An unchanged copy of every record below, without pictures, is the goal.

==== Supplied material ====

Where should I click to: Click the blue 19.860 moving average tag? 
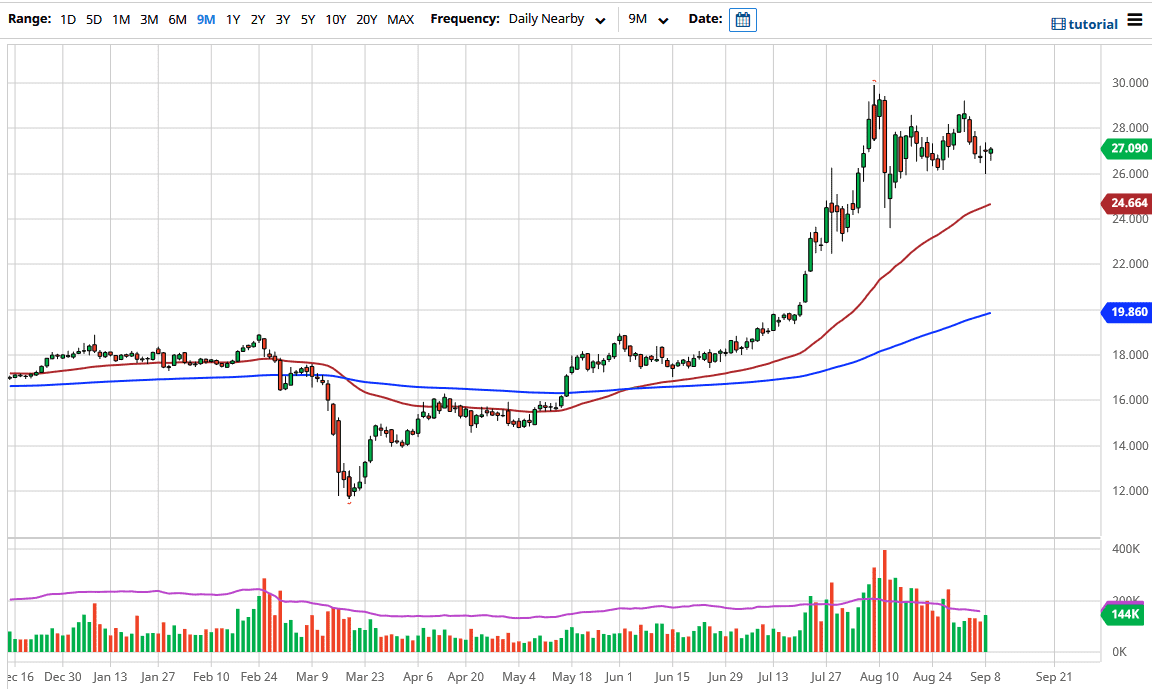(x=1126, y=313)
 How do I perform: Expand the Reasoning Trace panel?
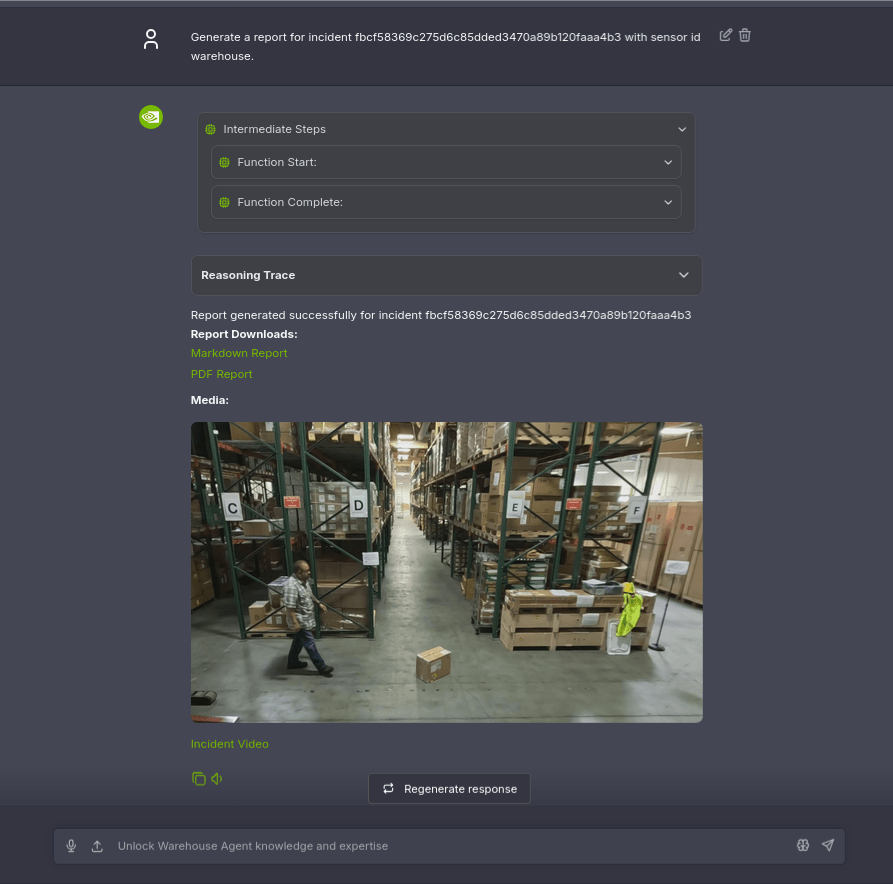(x=684, y=275)
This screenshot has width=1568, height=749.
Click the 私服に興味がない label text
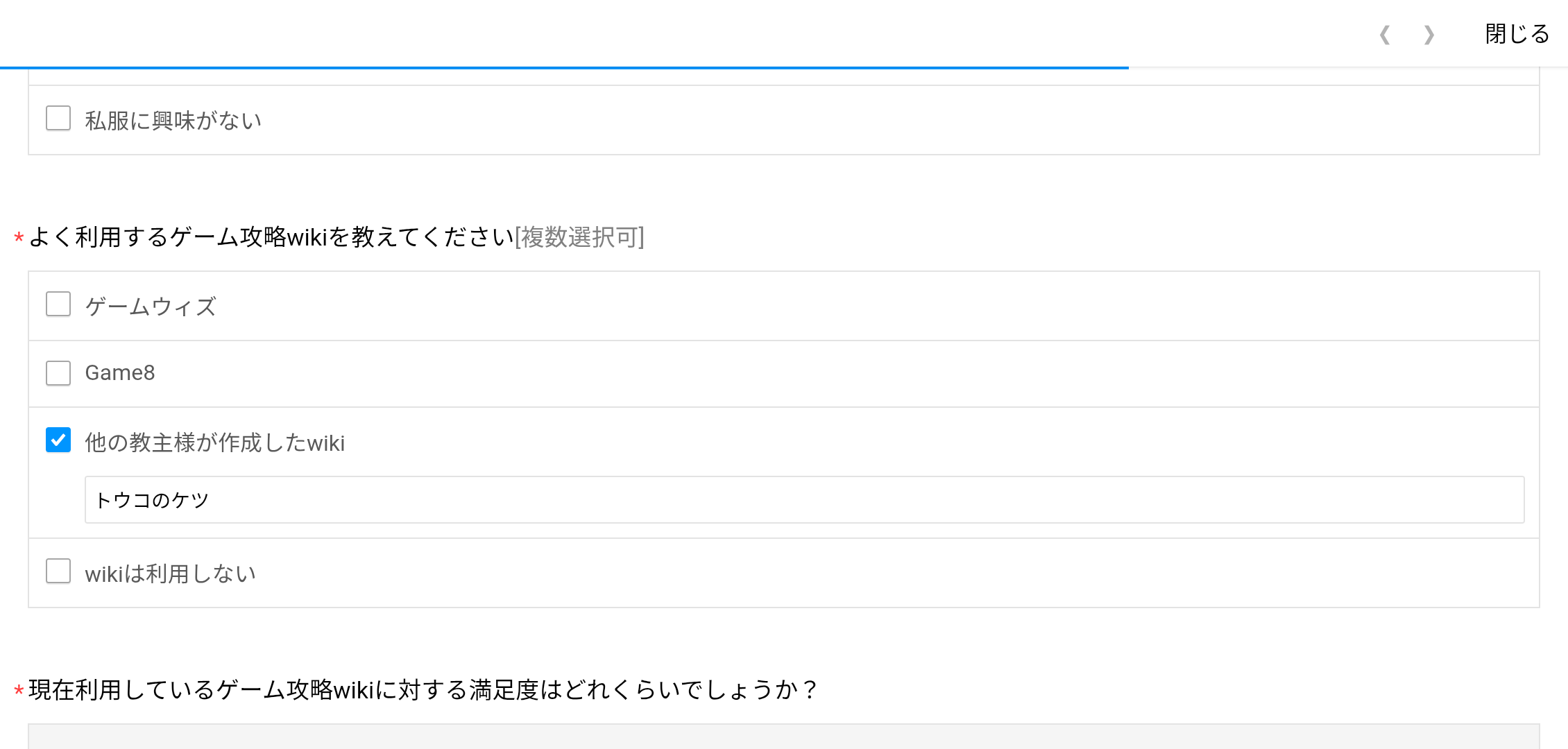pos(173,121)
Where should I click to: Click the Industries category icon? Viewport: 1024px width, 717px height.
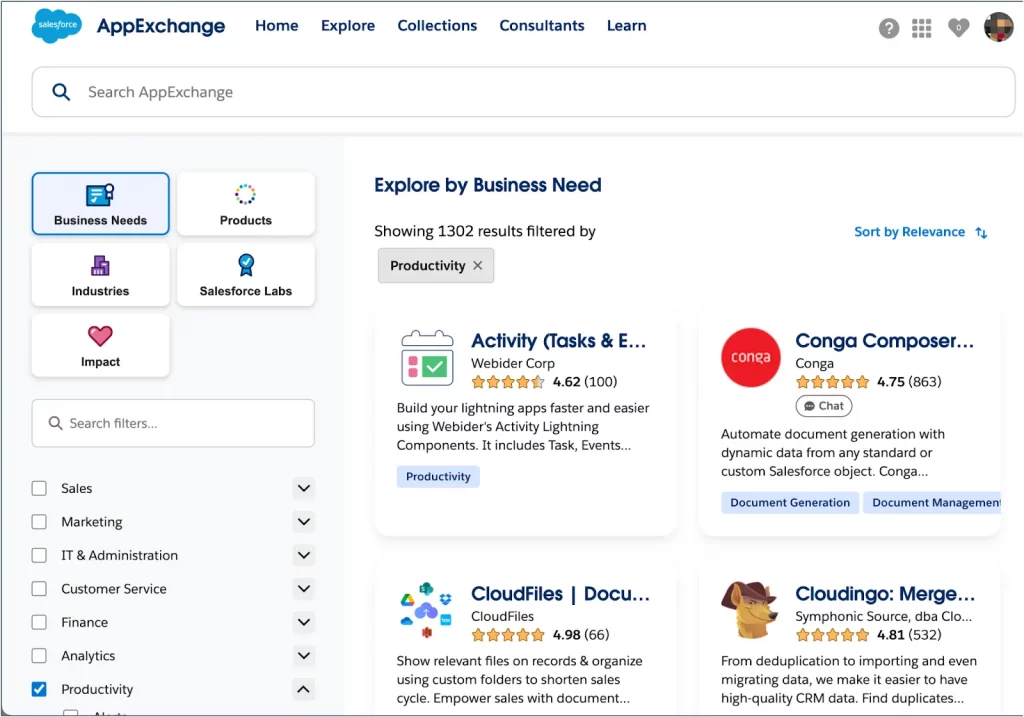tap(100, 273)
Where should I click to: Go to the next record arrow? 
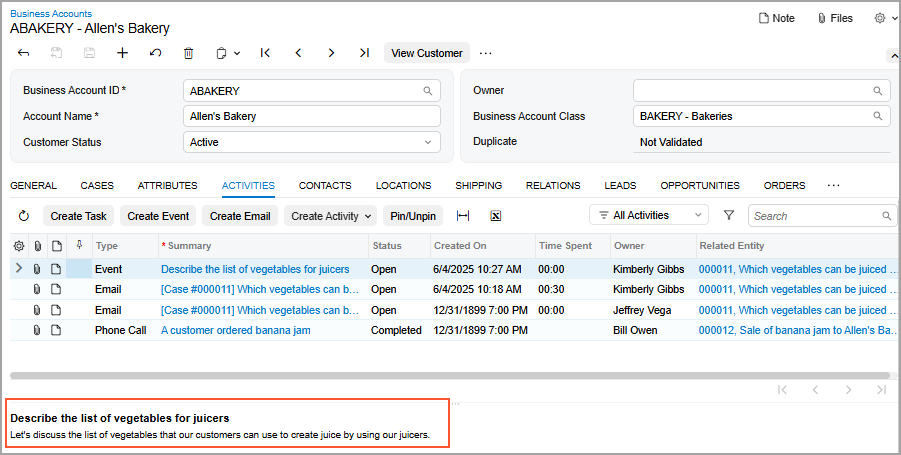[331, 53]
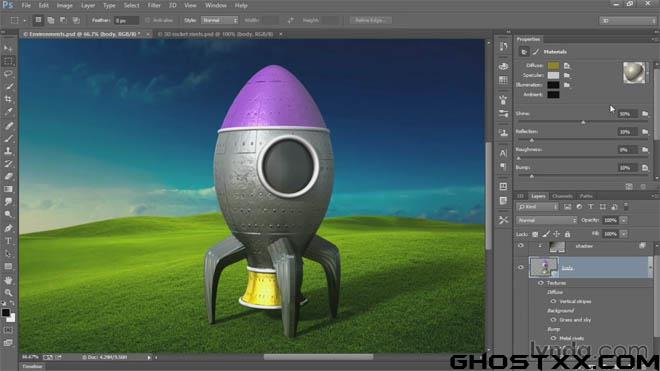Select the Crop tool
This screenshot has width=660, height=371.
click(8, 99)
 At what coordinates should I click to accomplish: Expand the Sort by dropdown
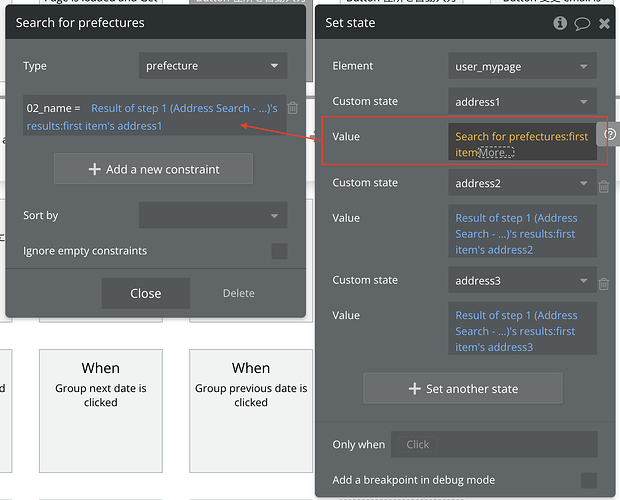pos(213,216)
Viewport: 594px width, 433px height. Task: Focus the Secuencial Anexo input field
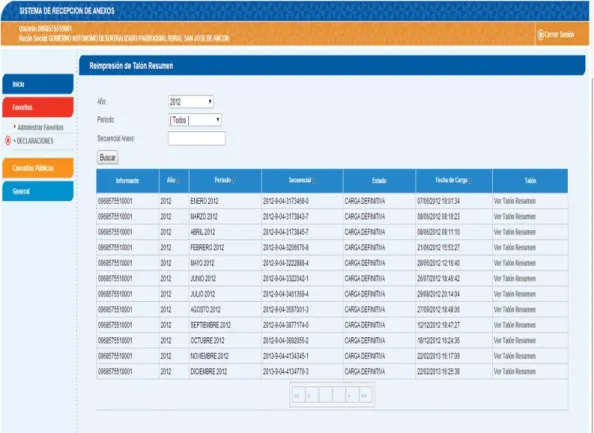coord(197,139)
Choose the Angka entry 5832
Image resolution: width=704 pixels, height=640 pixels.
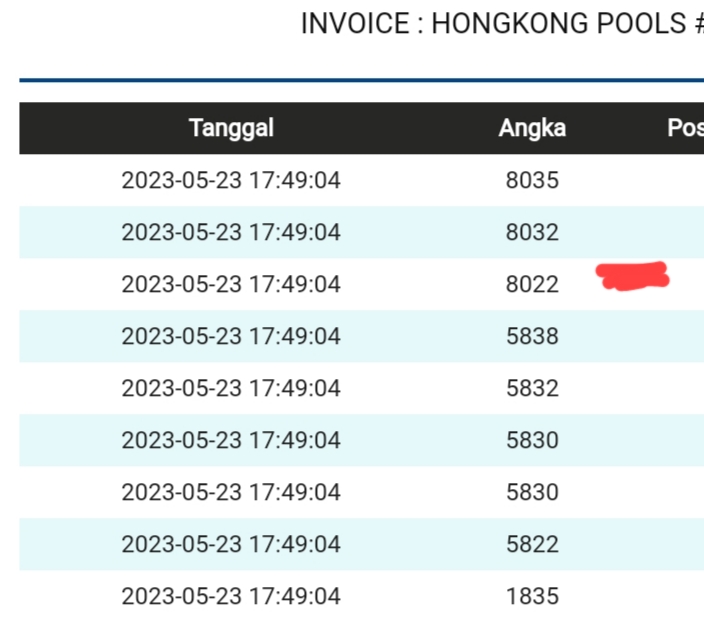pos(532,389)
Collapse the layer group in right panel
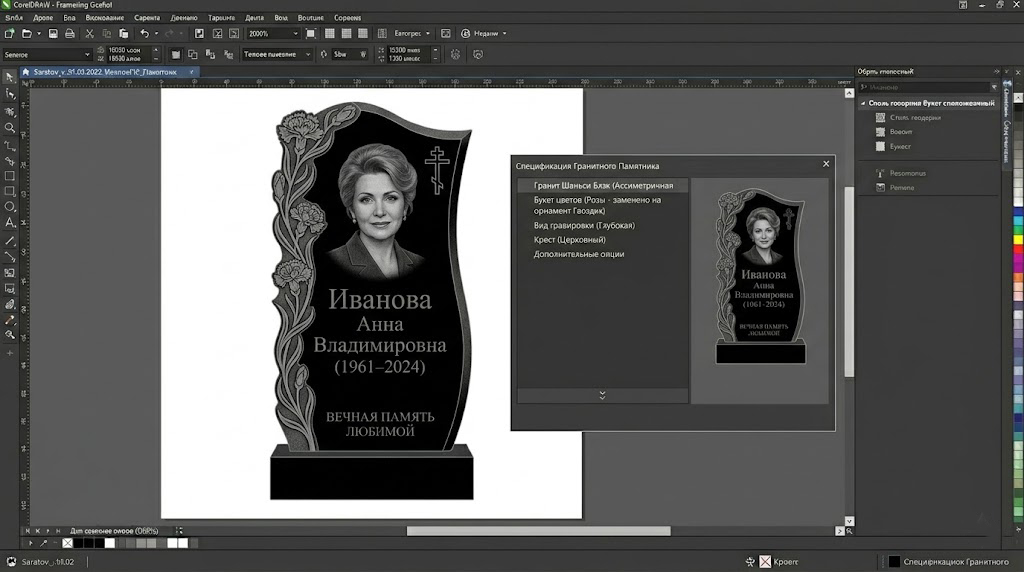Screen dimensions: 1024x572 (x=863, y=103)
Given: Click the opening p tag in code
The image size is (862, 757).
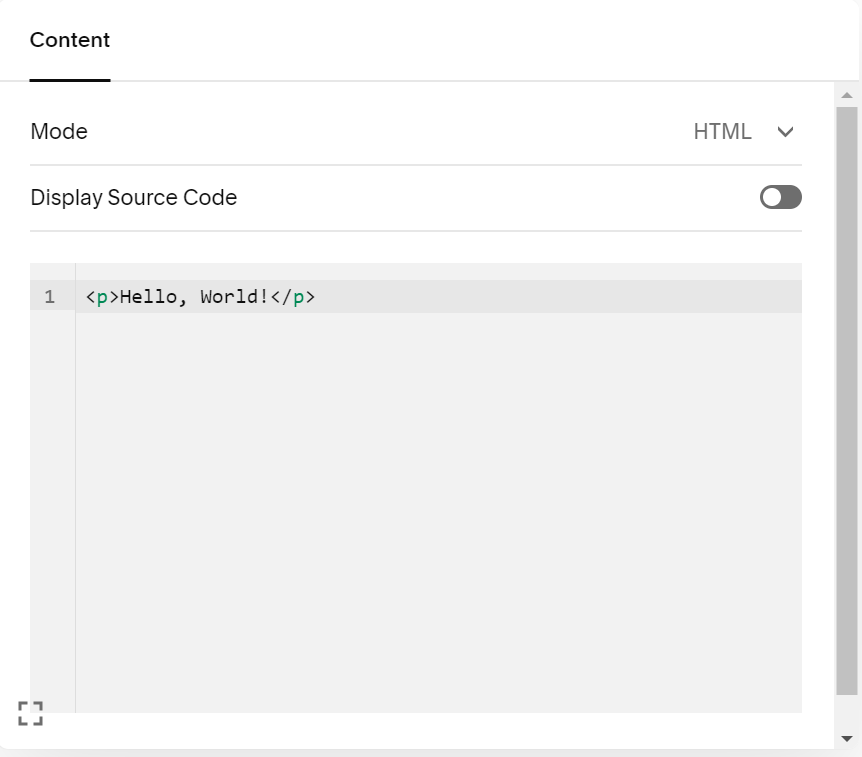Looking at the screenshot, I should (102, 297).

====

**Response:**
Where should I click to: Click the blue 19.860 moving average tag? 
(x=1126, y=313)
 How do I perform: Expand the Reasoning Trace panel?
(x=684, y=275)
This screenshot has width=1568, height=749.
Click the 私服に興味がない label text
pos(173,121)
Where should I click to: Click the Industries category icon? Viewport: 1024px width, 717px height.
tap(100, 273)
Where should I click to: Go to the next record arrow? 
[331, 53]
Select the Crop tool
This screenshot has width=660, height=371.
click(8, 99)
 At what coordinates should I click to accomplish: Expand the Sort by dropdown
pos(213,216)
Viewport: 594px width, 433px height. Task: Focus the Secuencial Anexo input field
coord(197,139)
Choose the Angka entry 5832
Image resolution: width=704 pixels, height=640 pixels.
pos(532,389)
Collapse the layer group in right panel
Screen dimensions: 1024x572 (x=863, y=103)
Given: Click the opening p tag in code
The image size is (862, 757).
Looking at the screenshot, I should (102, 297).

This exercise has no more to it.